**** Material supplied
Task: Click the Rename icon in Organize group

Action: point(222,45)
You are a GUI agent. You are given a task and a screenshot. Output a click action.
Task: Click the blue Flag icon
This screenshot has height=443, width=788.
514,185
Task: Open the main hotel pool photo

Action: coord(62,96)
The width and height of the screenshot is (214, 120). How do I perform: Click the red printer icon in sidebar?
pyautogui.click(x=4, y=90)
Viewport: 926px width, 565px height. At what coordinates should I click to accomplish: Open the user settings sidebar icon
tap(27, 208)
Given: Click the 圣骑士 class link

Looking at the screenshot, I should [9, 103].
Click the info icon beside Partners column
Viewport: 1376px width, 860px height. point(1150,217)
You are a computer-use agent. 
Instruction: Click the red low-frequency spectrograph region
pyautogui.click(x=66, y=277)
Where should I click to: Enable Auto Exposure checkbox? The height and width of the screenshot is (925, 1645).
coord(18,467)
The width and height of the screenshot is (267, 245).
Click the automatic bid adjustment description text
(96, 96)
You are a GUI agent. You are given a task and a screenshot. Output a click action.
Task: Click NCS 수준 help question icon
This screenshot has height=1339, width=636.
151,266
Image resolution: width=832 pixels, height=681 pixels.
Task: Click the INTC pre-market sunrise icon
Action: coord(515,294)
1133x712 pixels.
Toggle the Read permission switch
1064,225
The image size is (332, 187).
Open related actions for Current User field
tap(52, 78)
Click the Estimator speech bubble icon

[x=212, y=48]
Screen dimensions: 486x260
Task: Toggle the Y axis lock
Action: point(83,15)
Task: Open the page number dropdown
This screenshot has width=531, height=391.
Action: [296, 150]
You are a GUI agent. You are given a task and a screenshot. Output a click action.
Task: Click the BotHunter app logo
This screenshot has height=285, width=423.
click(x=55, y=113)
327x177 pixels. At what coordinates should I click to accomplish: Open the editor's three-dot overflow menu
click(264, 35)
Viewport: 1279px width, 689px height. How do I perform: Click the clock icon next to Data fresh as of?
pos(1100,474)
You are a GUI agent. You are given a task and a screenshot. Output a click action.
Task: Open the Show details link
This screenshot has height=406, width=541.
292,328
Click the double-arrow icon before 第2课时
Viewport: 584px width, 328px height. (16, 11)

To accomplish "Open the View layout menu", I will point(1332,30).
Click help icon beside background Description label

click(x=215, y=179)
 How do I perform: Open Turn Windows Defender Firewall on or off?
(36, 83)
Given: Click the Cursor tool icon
********
_Requirements_
Pull out each line of the material above that contains the string "link". Count only matches with the same capitalization.

_Result below_
Given: Click the 圣骑士 class link
Task: Open the Show details link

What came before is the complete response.